现在我们只需要调用此包装器而不是所需的foo(),并为其提供有关代表我们调用的内容的信息:

if __name__ == '__main__':
    pool = mp.Pool(4)
    # since we're wrapping the process we're calling, we need to send to the wrapper packed
    # data with instructions on what to call on our behalf.
    # info on args packing available in the std_wrapper function above.
    for out, err, res in pool.imap_unordered(std_wrapper, [("foo", [i]) for i in range(4)]):
        print("[MAIN]: Process finished, response: {}, STDOUT:".format(res))
        print(out.rstrip())  # remove the trailing space for niceness, print err if you want
    pool.close()

所以现在如果你运行它,你会得到这样的东西:

[MAIN]: Process finished, response: None, STDOUT:
[Process 2]: foo:
[Process 2] in foo 0
[Process 2] in foo 1
[Process 2] A random exception is random!
[MAIN]: Process finished, response: 87.9658471743586, STDOUT:
[Process 1]: foo:
[Process 1] in foo 0
[Process 1] in foo 1
[Process 1] in foo 2
[Process 1] in foo 3
[Process 1] in foo 4
[MAIN]: Process finished, response: 38.929554421661194, STDOUT:
[Process 3]: foo:
[Process 3] in foo 0
[Process 3] in foo 1
[Process 3] in foo 2
[Process 3] in foo 3
[Process 3] in foo 4
[MAIN]: Process finished, response: None, STDOUT:
[Process 0]: foo:
[Process 0] in foo 0
[Process 0] in foo 1
[Process 0] in foo 2
[Process 0] in foo 3
[Process 0] in foo 4
[Process 0] A random exception is random!

尽管foo()只是打印或错误。当然,您可以使用这样的包装器来调用任何函数并将任意数量的args / kwargs传递给它。

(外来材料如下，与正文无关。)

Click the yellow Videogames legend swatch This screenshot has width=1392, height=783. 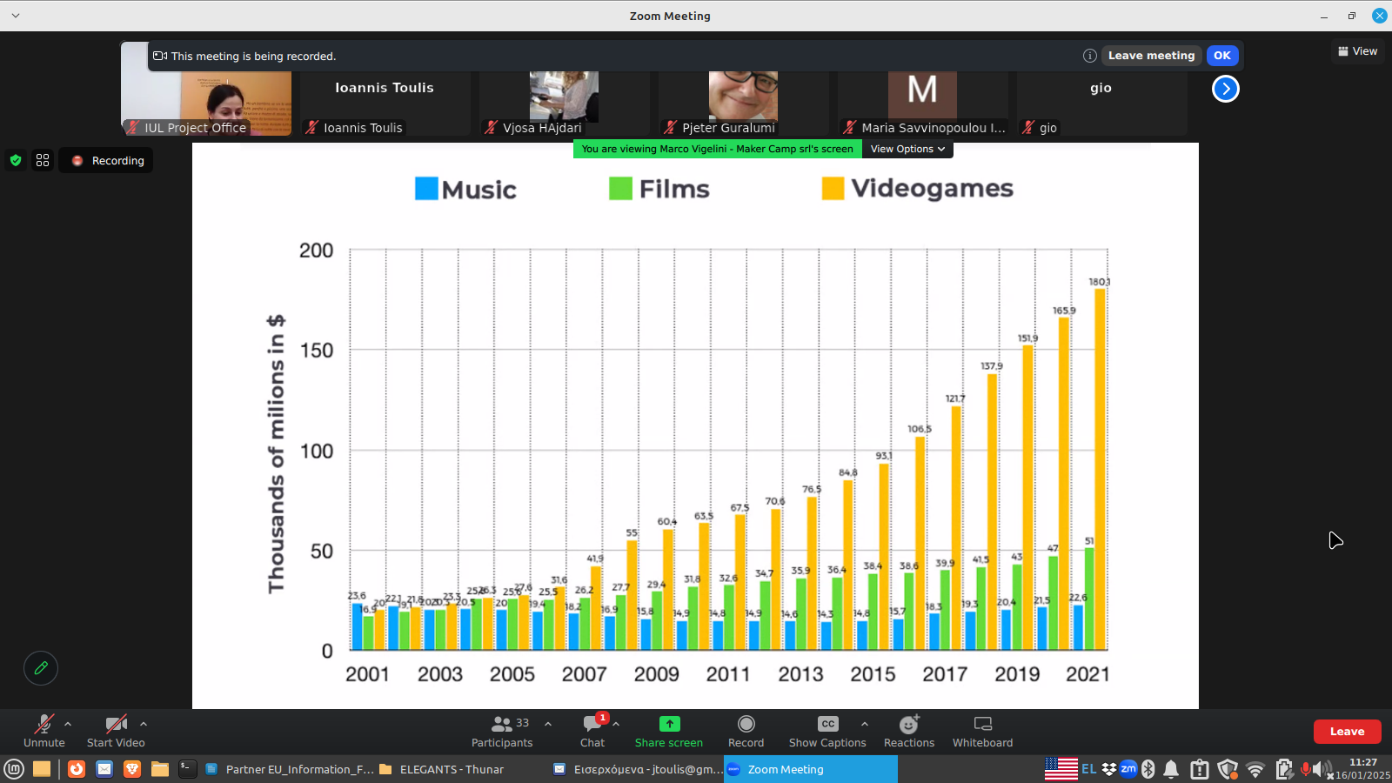(x=833, y=189)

更新#2 - 等等!如果我们可以像这样包装我们的函数进程,并且捕获它们的STDOUT / STDERR,我们肯定可以将它变成装饰器并在我们的代码中使用它来进行简单的装饰。所以,对于我的最终提案:

import functools
import multiprocessing
import random  # just to add some randomness
import time

def std_wrapper(func):
    @functools.wraps(func)  # we need this to unravel the target function name
    def caller(*args, **kwargs):  # and now for the wrapper, nothing new here
        try:
            from StringIO import StringIO  # ... for Python 2.x compatibility
        except ImportError:
            from io import StringIO
        import sys
        sys.stdout, sys.stderr = StringIO(), StringIO()  # use our buffers instead
        response = None  # in case a call fails
        try:
            response = func(*args, **kwargs)  # call our wrapped process function
        except Exception as e:  # too broad but good enough as an example
            print(e)  # NOTE: the exception is also printed to the captured STDOUT
        # rewind our buffers:
        sys.stdout.seek(0)
        sys.stderr.seek(0)
        # return everything packed as STDOUT, STDERR, PROCESS_RESPONSE | NONE
        return sys.stdout.read(), sys.stderr.read(), response
    return caller

@std_wrapper  # decorate any function, it won't know you're siphoning its STDOUT/STDERR
def foo(x):
    print("[Process {}]: foo:".format(x))
    for i in range(5):
        print('[Process {}] in foo {}'.format(x, i))
        time.sleep(0.2 + 1 * random.random())
        if random.random() < 0.0625:  # let's add a 1/4 chance to err:
            raise Exception("[Process {}] A random exception is random!".format(x))
    return random.random() * 100  # just a random response, you can omit it

现在我们可以像以前一样调用我们的包装函数而不处理参数打包或任何类型的事情,所以我们回到:

if __name__ == '__main__':
    pool = multiprocessing.Pool(4)
    for out, err, res in pool.imap_unordered(foo, range(4)):
        print("[MAIN]: Process finished, response: {}, STDOUT:".format(res))
        print(out.rstrip())  # remove the trailing space for niceness, print err if you want
    pool.close()

输出与前一个示例中的输出相同,但是在更好的和可管理的包中。